Não se vê estas mulheres no banheiro, mas sim no espelho, mesmo aquela jovem não se vê, embora vejamos seu desejo nu nas costas do espelho que ela segura na mão: são seus espelhos que as veem, e veem o círculo de sua visão, embora seus espelhos sejam cegos. Os espelhos veem os homens, até no sono e no amor: o implacável reflexo, indiferente ao seu modelo, vê para nós estes seres de carne, de sono, de desejo e de vigília, até no céu suspenso de sua vertigem. No entanto, em todas essas telas, de alturas verticais: portas, janelas, paredes, muros, estão, onde se pinta a lei impiedosa que governa os homens, mesmo em sua carne cansada: a gravidade da matéria, ou seja, de suas vidas.
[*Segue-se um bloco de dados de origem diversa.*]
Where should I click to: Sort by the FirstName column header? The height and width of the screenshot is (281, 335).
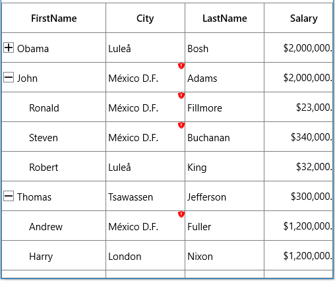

Ninguém sustentará que seja por um encontro casual que as grandes verticais das paredes e muros surjam, em Cremonini, no momento mesmo em que ele passou a pintar em seus espelhos o círculo inexorável que domina as relações entre os homens, pelas relações dos objetos com os seus homens. No círculo dos espelhos está “figurada” uma referência completamente diferente daquela da semelhança das formas, na ideologia de uma filiação. Os círculos dos espelhos “figuram” que os objetos e suas formas, mesmo que sejam aparentados entre si, só o são porque giram no mesmo círculo, porque estão sujeitos à mesma lei, que agora domina “visivelmente”, as relações dos objetos com os seus homens.
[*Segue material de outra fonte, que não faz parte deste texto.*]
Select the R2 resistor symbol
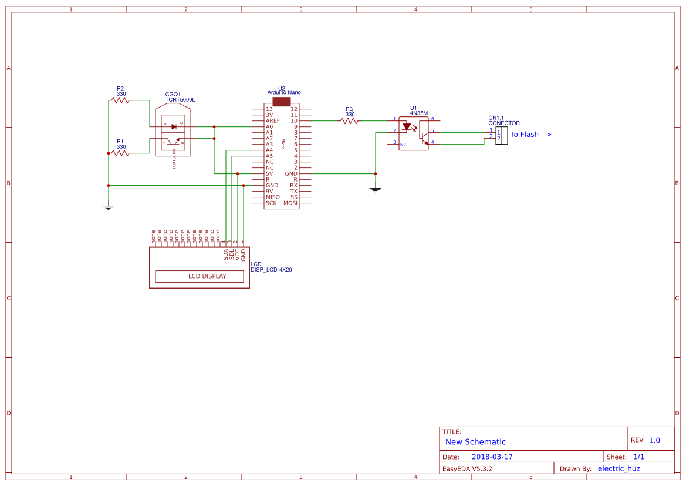This screenshot has width=686, height=486. [120, 100]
Além disso, este círculo é realmente um círculo: ele “anda em círculos”, perdeu toda a origem; mas, com a origem, também parece ter perdido toda a “determinação em última instância”. Os homens e seus objetos nos remetem aos objetos e seus homens, e vice-versa, interminavelmente. E, no entanto, o sentido deste círculo é fixado, à la cantonade, pela sua diferença: esta diferença nada mais é do que a presença, ao lado do círculo, das grandes verticais da gravidade, que “figuram” outra coisa que o reenvio dos indivíduos-humanos aos indivíduos-objetos, e vice-versa, ao infinito, outra coisa diferente desse círculo de existência ideológica: a determinação desse círculo por sua diferença, por uma outra estrutura, não circular, por uma lei de outra natureza, uma gravidade irredutível a qualquer Gênesis, que agora atormenta, com sua ausência determinada, todas as telas de Cremonini.
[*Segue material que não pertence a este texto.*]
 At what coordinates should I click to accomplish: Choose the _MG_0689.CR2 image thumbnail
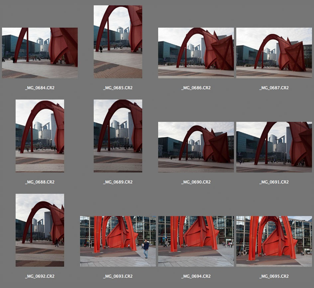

Nas últimas obras, o círculo não precisa, para ser “pintado”, da presença física dos espelhos. Ele se torna diretamente o círculo do interior e do exterior, o círculo dos olhares e dos gestos tomados no círculo das coisas: assim, o interior do apartamento dos vizinhos visto por uma janela, os vizinhos olhando para este outro interior de onde eles são vistos; assim, os santos açougueiros se confundem com o gigantesco cadáver de boi aberto que vasculham (círculo do homem e da besta), voltando-se para a janela (círculo do interior e do exterior) onde a proibição atirou uma garotinha fugindo antes mesmo de ela olhar para eles (círculo do desejo e da proibição); assim, o jogo “sem regras” das crianças correndo entre os móveis – sem regras, já que sua regra não é mais do que a lei da vedação de um espaço fechado, o único corpo de sua “liberdade”. No mundo finito que os domina, Cremonini “pinta” assim (isto é, “figura” pelo jogo de semelhanças inscritas nas diferenças) a história dos homens como história marcada, desde os primeiros jogos da infância, e até mesmo no anonimato dos rostos (das crianças, das mulheres e dos homens), pela abstração de seus lugares, de seus espaços, de seus objetos, isto é, “em última instância”, pela abstração real que determina e resume essas primeiras abstrações: as relações que constituem suas condições de vida.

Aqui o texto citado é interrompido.